Polisi Hong Kong Klaim Tidak Sengaja Tembakan Meriam Air ke Masjid saat Demonstrasi Digelar

561 views
Ilustrasi demonstran Hong Kong/ AFP
- Advertisement -

HONG KONG – Kepolisian Hong Kong mengaku tidak sengaja telah melepaskan tembakan meriam air ke arah masjid dalam upaya meredam demonstrasi yang diwarnai kekerasan, pada Minggu (20/10/2019).

Dewan Muslim Hong Kong menegaskan masjid bukanlah sasaran polisi. Bahkan, sejumlah perwira polisi datang meminta maaf dan membantu membersihkan daerah masjid yang terkena tembakan meriam air.

Demonstrasi kebali digelar pada Minggu dan sebagian di antara demonstran yang memakai baju dan masker hitam, melemparkan bom molotov ke kantor polisi di Tsim Sha Tsui, dan api kemudian membakar gerbang bangunan itu.

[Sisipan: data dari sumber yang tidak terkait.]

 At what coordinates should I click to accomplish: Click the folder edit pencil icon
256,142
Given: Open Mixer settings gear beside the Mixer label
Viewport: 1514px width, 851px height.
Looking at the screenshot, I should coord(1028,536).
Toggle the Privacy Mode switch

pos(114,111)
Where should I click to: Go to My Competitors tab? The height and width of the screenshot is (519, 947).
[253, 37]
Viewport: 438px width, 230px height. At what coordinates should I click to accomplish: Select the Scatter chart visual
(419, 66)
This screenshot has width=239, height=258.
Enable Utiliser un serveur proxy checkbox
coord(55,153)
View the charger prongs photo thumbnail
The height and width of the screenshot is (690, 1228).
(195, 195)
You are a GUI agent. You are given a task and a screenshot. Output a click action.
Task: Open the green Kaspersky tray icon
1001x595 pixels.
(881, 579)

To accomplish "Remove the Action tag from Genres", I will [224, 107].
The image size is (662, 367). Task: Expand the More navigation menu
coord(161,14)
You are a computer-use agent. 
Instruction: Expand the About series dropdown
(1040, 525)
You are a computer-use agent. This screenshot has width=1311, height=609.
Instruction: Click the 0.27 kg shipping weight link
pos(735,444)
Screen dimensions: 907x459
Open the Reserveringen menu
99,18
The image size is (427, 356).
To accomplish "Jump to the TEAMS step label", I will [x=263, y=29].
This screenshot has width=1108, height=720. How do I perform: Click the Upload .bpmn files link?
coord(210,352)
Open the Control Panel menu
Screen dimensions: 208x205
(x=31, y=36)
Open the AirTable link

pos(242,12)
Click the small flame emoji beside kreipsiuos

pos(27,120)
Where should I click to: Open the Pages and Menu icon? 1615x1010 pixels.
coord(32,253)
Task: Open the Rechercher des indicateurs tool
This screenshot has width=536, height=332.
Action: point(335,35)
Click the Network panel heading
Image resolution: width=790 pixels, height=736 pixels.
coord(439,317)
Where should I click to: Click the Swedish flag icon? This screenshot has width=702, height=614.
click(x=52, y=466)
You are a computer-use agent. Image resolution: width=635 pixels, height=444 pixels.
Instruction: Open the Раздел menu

Kepolisian menanggapinya dengan melepaskan tembakan gas air mata dan mengutus truk meriam air. Selagi polisi mengatasi aksi demonstan di Tsim Sha Tsui, sejumlah toko dan bank China dirusak pengunjuk rasa.

Beberapa demonstran bahkan memicu kebakaran yang melalap sebuah toko pembuat ponsel China di Mong Kok.

Kemarahan massa sebagian disebabkan serangan terhadap pemimpin kelompok prodemokrasi, Jimmy Sham.

Serangan yang dilakukan lima pria bersenjata palu di Mong Kok mengakibatkan Jimmy harus dirawat di rumah sakit. Kemudian pada Sabtu, seorang pria yang membagikan selebaran prodemokrasi ditikam.

Dua kejadian ini ditengarai membuat jumlah pengunjuk rasa kembali melonjak, setelah beberapa pekan terakhir jumlahnya mulai menurun.

Seorang demonstran, Daniel Yeung, mengatakan jumlah orang yang hadir pada aksi Minggu melampaui perkiraannya. “Orang-orang Hong Kong tidak mudah menyerahkan hak mereka untuk berdemonstrasi,” katanya.

“Pemerintah kini menolak memberi izin demonstrasi damai,” timpal demonstran lainnya bernama Avery.

“Itu artinya setiap orang yang keluar rumah secara inheren melanggar hukum. Begitulah taktik yang dipakai pemerintah Hong Kong,” tambahnya, dikutip BBC.